February 5, 2001
Belatedly, we are turning some attention to the fact that there are important differences in the natural history of HIV in women compared to men. For example, women tend to have slightly lower viral loads at certain stages of disease. With the epidemic affecting an ever-larger number of women, it will be crucial to understand how gender influences the natural history of HIV, response to medication, and side effects, among other issues.

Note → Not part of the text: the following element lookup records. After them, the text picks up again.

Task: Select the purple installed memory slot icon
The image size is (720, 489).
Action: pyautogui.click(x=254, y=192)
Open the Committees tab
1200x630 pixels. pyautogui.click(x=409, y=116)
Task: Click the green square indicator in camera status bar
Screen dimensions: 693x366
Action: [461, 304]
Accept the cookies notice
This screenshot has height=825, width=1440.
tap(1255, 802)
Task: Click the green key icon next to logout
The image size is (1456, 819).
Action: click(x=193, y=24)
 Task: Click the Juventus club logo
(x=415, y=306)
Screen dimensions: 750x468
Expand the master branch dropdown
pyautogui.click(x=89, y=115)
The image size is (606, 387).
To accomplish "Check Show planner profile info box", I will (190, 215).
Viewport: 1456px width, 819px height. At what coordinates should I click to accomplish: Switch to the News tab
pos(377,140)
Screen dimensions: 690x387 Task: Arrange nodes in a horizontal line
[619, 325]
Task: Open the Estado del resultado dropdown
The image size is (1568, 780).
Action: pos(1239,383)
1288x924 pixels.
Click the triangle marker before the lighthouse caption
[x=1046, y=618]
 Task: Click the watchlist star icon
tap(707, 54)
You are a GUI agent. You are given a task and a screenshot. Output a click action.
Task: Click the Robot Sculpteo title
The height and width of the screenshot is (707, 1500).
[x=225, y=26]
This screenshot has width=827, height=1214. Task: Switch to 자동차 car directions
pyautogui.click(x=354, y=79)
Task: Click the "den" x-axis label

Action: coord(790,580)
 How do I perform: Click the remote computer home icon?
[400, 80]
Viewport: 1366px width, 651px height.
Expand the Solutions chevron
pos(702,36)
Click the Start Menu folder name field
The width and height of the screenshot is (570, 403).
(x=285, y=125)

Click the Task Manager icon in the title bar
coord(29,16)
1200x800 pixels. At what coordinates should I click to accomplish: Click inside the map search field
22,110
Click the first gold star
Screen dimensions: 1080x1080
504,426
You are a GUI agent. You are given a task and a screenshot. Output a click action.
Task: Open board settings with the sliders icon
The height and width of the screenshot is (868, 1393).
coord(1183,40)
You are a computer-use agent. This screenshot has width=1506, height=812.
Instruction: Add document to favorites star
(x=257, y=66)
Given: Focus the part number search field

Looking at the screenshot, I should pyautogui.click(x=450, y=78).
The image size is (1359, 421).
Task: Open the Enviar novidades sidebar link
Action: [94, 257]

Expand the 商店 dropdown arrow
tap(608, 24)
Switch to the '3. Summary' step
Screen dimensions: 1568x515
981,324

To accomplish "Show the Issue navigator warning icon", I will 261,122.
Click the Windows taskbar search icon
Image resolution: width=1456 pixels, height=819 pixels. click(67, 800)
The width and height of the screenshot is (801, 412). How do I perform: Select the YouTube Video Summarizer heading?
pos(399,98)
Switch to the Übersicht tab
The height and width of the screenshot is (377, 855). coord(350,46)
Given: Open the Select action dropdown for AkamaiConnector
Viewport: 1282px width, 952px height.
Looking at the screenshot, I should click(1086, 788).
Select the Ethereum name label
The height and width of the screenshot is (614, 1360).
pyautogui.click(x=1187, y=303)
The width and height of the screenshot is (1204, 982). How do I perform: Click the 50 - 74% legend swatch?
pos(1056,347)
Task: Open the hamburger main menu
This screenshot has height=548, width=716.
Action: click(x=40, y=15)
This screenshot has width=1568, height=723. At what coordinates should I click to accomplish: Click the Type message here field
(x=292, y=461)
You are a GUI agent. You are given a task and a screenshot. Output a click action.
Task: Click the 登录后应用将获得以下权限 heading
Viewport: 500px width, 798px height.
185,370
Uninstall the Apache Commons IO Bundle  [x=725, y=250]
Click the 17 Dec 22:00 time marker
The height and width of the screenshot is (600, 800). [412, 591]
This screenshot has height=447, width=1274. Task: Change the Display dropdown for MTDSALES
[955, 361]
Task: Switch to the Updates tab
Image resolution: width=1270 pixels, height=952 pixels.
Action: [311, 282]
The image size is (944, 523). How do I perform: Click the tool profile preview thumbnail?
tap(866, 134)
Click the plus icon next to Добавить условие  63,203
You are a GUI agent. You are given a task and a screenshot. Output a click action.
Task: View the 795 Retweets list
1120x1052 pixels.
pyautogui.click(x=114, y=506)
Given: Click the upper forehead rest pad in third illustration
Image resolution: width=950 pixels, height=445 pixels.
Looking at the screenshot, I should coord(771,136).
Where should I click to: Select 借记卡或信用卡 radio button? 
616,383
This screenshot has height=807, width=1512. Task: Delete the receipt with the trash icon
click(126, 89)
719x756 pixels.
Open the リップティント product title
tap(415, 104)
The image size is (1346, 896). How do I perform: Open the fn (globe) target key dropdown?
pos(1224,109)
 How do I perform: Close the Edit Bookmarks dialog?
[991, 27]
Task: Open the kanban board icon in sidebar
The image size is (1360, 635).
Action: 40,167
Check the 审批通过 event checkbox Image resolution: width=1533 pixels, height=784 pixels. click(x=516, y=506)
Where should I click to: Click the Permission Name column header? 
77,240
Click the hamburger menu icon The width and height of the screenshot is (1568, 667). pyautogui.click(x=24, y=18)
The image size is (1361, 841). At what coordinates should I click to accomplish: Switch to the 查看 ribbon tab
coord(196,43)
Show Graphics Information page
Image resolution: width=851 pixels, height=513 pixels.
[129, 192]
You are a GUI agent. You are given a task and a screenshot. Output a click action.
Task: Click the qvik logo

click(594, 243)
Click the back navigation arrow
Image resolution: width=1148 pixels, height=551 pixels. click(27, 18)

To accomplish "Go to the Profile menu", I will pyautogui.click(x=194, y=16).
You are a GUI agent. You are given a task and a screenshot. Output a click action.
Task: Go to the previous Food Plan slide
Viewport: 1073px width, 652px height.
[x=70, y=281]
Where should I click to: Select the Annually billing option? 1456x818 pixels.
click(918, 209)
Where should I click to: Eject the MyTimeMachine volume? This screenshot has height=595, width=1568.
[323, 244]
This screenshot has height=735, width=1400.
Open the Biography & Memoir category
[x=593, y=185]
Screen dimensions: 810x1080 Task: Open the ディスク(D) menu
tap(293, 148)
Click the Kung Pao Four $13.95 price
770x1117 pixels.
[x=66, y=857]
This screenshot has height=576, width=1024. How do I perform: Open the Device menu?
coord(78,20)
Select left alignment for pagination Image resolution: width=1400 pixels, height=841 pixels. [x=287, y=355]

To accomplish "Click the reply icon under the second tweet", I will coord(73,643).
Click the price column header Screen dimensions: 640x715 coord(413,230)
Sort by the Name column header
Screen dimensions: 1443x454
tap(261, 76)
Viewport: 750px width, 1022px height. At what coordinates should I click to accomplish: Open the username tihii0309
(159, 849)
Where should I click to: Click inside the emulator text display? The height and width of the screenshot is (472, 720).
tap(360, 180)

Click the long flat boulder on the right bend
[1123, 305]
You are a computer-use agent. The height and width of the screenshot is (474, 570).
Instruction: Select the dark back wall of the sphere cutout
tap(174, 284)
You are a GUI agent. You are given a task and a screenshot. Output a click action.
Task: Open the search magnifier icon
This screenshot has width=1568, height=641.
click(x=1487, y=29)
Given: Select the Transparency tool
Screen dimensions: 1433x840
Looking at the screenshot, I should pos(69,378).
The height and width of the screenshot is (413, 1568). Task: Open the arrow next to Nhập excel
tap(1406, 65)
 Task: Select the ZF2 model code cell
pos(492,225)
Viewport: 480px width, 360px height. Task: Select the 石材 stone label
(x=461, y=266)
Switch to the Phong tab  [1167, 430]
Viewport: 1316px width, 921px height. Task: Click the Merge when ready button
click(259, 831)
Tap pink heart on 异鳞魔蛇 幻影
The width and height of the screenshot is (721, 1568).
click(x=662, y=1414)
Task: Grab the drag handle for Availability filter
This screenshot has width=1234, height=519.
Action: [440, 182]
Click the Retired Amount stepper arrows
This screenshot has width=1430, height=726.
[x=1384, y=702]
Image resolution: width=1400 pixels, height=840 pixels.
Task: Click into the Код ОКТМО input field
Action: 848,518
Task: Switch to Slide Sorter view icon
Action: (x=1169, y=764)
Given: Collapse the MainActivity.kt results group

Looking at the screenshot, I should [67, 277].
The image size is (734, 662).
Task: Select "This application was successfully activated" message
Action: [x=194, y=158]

Van Benthem and colleagues asked whether hormonal influences, which change during a woman's life, influenced the rate of CD4 decline. They studied 382 women who had a known interval of seroconversion, and asked whether pregnancy or menopause affected the CD4 count. They found that pregnancy transiently lowered CD4 counts, but that this effect was temporary. This is consistent with other studies and the clinical experience of caring for HIV-infected women during pregnancy. What was more striking was that menopausal status resulted in significantly lower CD4 counts on a continual basis, despite controlling for age. Three years after seroconversion, postmenopausal women had mean CD4 counts of 333 cells, compared to 399 cells in the premenopausal women. This would be expected to be a clinically meaningful difference.
This paper leads us to pose a number of important questions. Does estrogen, progesterone or both mediate this? Would estrogen replacement therapy lead to slower decay of CD4 counts? What about the effect of estrogen therapy on the integrity of the vaginal mucosa which normally protects against infection with other STDs? Will estrogen therapy also be important to protect against accelerated osteopenia? On the negative side, will HIV interact with estrogens to increase the risk of breast or endometrial cancers? Will it effect other cancers seen in the setting of HIV such as lymphoma? I have no answers to any of these questions. These clearly remain urgent issues for clinical research over the next few years.